* Exercise: Collect every line of the items below that contains the word "This", and copy each such line in full.

* begin *

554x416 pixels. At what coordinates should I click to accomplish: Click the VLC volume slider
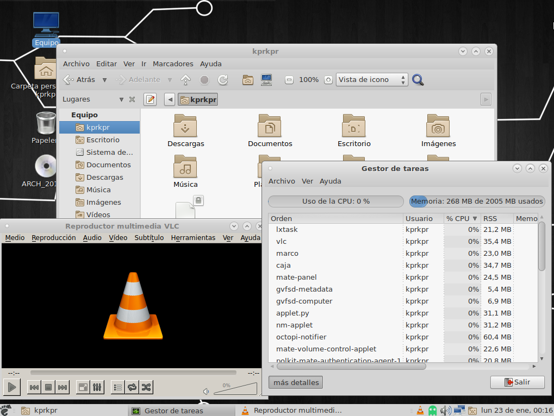[x=235, y=388]
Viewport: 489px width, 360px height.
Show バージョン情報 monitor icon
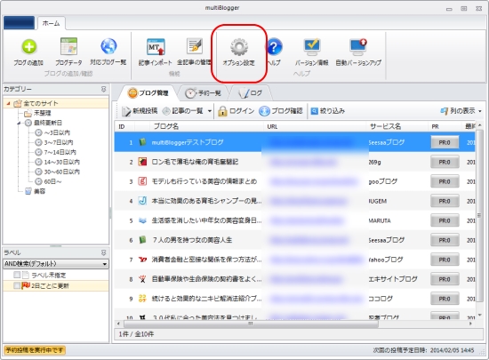(x=312, y=46)
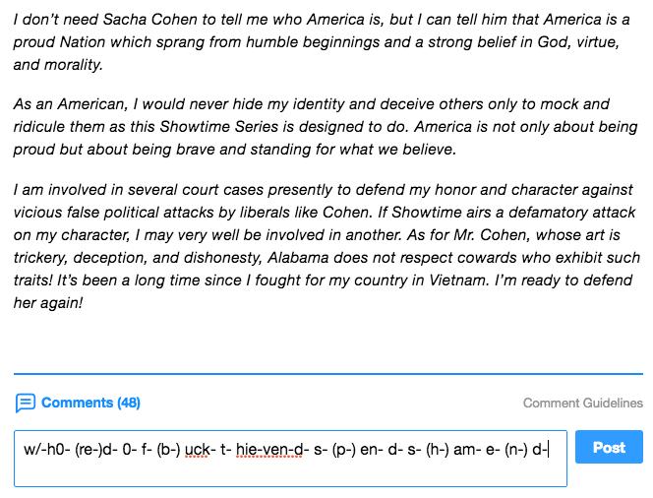Image resolution: width=653 pixels, height=498 pixels.
Task: Click the paragraph starting "As an American"
Action: (x=326, y=127)

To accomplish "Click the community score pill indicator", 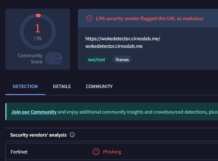I will (53, 58).
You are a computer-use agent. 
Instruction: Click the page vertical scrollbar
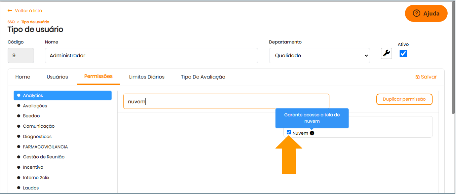click(453, 67)
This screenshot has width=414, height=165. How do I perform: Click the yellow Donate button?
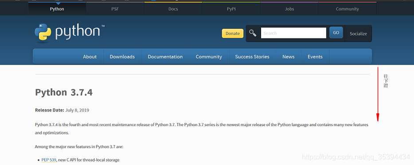coord(233,34)
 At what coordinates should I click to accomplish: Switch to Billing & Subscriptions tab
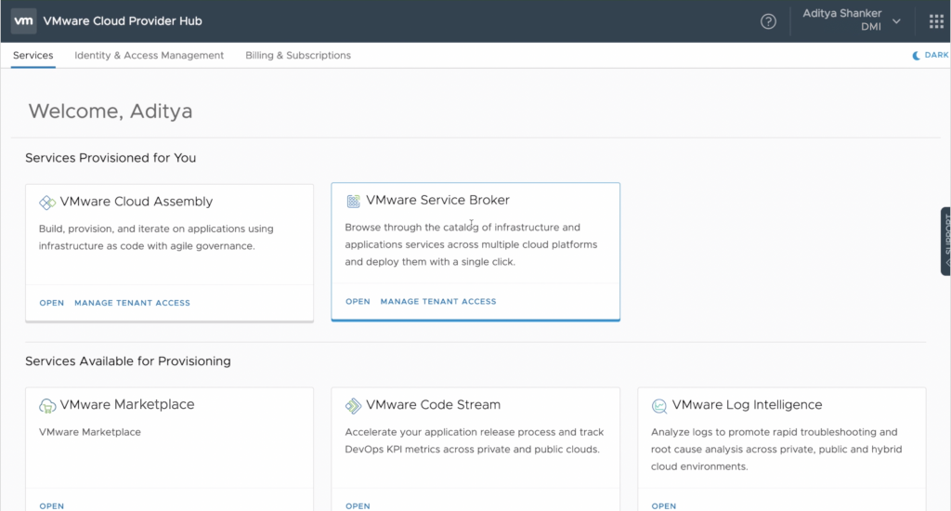(x=298, y=56)
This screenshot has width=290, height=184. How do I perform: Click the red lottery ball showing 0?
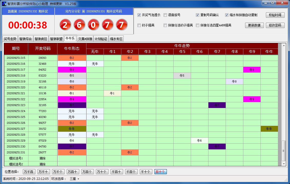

* end *

* Completed task:
This screenshot has width=414, height=165. How do I perform: Click the yellow Donate button?
This screenshot has width=290, height=184. How do I perform: Click the red lottery ball showing 0?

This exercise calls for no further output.